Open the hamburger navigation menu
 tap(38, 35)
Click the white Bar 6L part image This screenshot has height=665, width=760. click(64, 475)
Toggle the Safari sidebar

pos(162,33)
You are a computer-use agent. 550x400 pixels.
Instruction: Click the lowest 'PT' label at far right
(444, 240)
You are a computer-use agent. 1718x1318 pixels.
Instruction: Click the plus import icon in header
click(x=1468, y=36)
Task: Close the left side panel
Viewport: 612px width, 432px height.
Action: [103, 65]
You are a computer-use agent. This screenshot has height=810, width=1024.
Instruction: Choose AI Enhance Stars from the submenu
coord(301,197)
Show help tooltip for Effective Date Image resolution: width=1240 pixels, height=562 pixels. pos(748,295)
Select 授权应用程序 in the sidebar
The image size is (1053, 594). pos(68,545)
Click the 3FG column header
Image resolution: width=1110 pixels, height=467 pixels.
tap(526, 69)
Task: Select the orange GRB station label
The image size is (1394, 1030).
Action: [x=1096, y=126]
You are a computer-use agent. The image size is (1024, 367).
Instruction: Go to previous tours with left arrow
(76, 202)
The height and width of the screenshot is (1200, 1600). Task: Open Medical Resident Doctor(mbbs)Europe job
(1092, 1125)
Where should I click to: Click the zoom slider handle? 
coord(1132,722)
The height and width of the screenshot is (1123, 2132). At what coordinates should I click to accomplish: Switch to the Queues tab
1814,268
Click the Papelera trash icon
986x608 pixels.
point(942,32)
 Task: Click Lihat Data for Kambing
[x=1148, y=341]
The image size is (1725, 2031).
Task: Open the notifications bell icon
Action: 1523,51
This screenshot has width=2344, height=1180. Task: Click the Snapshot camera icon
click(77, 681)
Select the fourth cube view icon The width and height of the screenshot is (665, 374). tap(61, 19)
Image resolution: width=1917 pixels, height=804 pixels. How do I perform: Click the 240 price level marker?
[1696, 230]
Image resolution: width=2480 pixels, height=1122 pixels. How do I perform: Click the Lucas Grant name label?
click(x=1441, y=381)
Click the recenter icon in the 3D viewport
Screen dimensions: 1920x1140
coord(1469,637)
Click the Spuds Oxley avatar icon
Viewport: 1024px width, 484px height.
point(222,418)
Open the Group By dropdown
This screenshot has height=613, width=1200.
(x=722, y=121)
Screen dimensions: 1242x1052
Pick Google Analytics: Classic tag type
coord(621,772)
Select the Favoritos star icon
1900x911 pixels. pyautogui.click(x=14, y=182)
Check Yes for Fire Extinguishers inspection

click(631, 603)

= = =

What you are asked to do → Rewrite the data above with each "Instruction" changed to "Command" and leave everything else as it is.

Expected output →
Open the hamburger navigation menu
 tap(38, 35)
Click the white Bar 6L part image This screenshot has height=665, width=760. click(64, 475)
Toggle the Safari sidebar

pos(162,33)
You are a computer-use agent. 550x400 pixels.
Command: Click the lowest 'PT' label at far right
(444, 240)
You are a computer-use agent. 1718x1318 pixels.
Command: Click the plus import icon in header
click(x=1468, y=36)
Task: Close the left side panel
Viewport: 612px width, 432px height.
Action: [103, 65]
You are a computer-use agent. This screenshot has height=810, width=1024.
Command: Choose AI Enhance Stars from the submenu
coord(301,197)
Show help tooltip for Effective Date Image resolution: width=1240 pixels, height=562 pixels. pos(748,295)
Select 授权应用程序 in the sidebar
The image size is (1053, 594). pos(68,545)
Click the 3FG column header
Image resolution: width=1110 pixels, height=467 pixels.
tap(526, 69)
Task: Select the orange GRB station label
The image size is (1394, 1030).
Action: [x=1096, y=126]
You are a computer-use agent. The image size is (1024, 367).
Command: Go to previous tours with left arrow
(76, 202)
The height and width of the screenshot is (1200, 1600). Task: Open Medical Resident Doctor(mbbs)Europe job
(1092, 1125)
Where should I click to: Click the zoom slider handle? 
coord(1132,722)
The height and width of the screenshot is (1123, 2132). At what coordinates should I click to accomplish: Switch to the Queues tab
1814,268
Click the Papelera trash icon
986x608 pixels.
point(942,32)
 Task: Click Lihat Data for Kambing
[x=1148, y=341]
The image size is (1725, 2031).
Task: Open the notifications bell icon
Action: 1523,51
This screenshot has width=2344, height=1180. Task: Click the Snapshot camera icon
click(77, 681)
Select the fourth cube view icon The width and height of the screenshot is (665, 374). tap(61, 19)
Image resolution: width=1917 pixels, height=804 pixels. How do I perform: Click the 240 price level marker?
[1696, 230]
Image resolution: width=2480 pixels, height=1122 pixels. How do I perform: Click the Lucas Grant name label?
click(x=1441, y=381)
Click the recenter icon in the 3D viewport
Screen dimensions: 1920x1140
coord(1469,637)
Click the Spuds Oxley avatar icon
Viewport: 1024px width, 484px height.
point(222,418)
Open the Group By dropdown
This screenshot has height=613, width=1200.
(x=722, y=121)
Screen dimensions: 1242x1052
Pick Google Analytics: Classic tag type
coord(621,772)
Select the Favoritos star icon
1900x911 pixels. pyautogui.click(x=14, y=182)
Check Yes for Fire Extinguishers inspection

click(631, 603)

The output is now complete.